Dans ses travaux sur le banditisme social qui agita la Pales tine au 1er siècle avant l'ère         chrétienne, l'historien des religions, Richard A. Horsley qualifia les mouvements qui soulevèrent une partie de la population juive de Judée, de terroristes, comme l'atteste l'attentat commis en 25 av. J.-C. au théâtre de Jérusalem, tout à la fois lieu hautement politique et expression éminente du sentiment populaire. Ainsi, mutatis mutandis, cet épisode démontre tout autant la réactivation dans sa forme la plus violente de l'équation politique/religion que l'invalidité de l'analyse trop féconde d'une conception déterministe des musulmans, par essence porteurs de dangers... en fait, aux prises quotidiennement à la menace terroriste.

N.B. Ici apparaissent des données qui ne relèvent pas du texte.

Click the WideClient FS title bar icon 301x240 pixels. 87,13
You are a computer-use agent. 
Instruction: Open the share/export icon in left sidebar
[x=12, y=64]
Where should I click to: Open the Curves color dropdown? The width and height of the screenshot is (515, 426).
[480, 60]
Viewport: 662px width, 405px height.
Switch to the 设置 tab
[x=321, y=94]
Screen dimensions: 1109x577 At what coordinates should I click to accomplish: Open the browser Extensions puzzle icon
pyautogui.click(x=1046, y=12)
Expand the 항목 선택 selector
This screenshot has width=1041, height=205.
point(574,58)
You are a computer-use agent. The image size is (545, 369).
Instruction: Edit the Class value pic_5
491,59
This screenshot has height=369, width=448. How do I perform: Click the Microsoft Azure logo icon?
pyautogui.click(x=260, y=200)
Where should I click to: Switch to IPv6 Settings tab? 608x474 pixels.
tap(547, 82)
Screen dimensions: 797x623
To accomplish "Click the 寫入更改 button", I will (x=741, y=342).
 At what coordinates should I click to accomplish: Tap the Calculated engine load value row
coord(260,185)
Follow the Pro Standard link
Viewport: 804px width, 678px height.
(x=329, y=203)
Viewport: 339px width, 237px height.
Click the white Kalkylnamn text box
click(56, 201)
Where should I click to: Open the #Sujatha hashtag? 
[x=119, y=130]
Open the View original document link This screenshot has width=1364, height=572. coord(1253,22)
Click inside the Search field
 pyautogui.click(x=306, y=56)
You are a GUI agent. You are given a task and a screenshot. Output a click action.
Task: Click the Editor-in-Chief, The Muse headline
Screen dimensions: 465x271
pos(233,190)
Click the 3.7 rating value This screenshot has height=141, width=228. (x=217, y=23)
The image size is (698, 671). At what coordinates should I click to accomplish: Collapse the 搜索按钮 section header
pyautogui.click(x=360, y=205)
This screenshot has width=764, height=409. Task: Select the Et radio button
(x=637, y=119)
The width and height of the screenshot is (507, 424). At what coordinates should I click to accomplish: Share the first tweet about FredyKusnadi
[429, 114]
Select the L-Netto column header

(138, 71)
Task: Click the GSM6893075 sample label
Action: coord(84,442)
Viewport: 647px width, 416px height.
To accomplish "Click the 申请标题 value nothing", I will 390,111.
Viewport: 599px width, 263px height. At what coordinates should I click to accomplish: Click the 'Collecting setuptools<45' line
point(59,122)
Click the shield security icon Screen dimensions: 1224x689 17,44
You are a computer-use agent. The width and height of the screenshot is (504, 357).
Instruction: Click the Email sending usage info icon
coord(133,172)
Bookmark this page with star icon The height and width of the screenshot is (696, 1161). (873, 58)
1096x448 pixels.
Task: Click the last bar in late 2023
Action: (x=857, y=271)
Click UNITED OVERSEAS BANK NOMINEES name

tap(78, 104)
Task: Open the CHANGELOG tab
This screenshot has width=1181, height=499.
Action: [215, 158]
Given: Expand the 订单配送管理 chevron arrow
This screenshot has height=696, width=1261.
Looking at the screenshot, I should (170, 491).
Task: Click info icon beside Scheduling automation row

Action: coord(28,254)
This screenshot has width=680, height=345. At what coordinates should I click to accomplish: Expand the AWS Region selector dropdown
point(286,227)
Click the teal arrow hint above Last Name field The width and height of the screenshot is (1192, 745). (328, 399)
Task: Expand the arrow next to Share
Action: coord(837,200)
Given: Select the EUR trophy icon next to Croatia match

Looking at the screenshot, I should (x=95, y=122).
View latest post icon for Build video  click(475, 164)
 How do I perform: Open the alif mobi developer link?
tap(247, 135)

En France, l'année 2015 apparaît comme une nouvelle «année terrible» favorisant le retour de la propagande raciste avec une inflation discursive dans une sorte d'avidité mortifiante au point de nier ou à tout le moins de reconsidérer l'identité française des musulmans de France.

Devant la vitalité du nationalisme dans le pays, la question du rapatriement de terroristes déchus de la nationalité française fait l'objet d'un consensus tant dans les milieux politique et médiatique que dans l'opinion publique française, tandis que les pays africains se voient assigner le triste rôle de dépotoir de l'Occident... à l'évidence, un coup de grâce porté à un continent déjà sévèrement marqué par la nébuleuse terroriste.

La montée du terrorisme favorise la convergence entre politiques et journalistes qui se saisissent de ce contexte pour promouvoir, à grand renfort de fracas et d'injures vomitives, l'idée d'un rapatriement de terroristes français en Afrique. Dans le même temps, c'est avec un cynisme éhonté que ces mêmes milieux encouragent, prêchi prêcha, l'érosion des élites africaines dans le cadre sélectif de l'immigration choisie participant ainsi de l'émergence d'une société de contrôle au sens du philosophe Gilles Deleuze.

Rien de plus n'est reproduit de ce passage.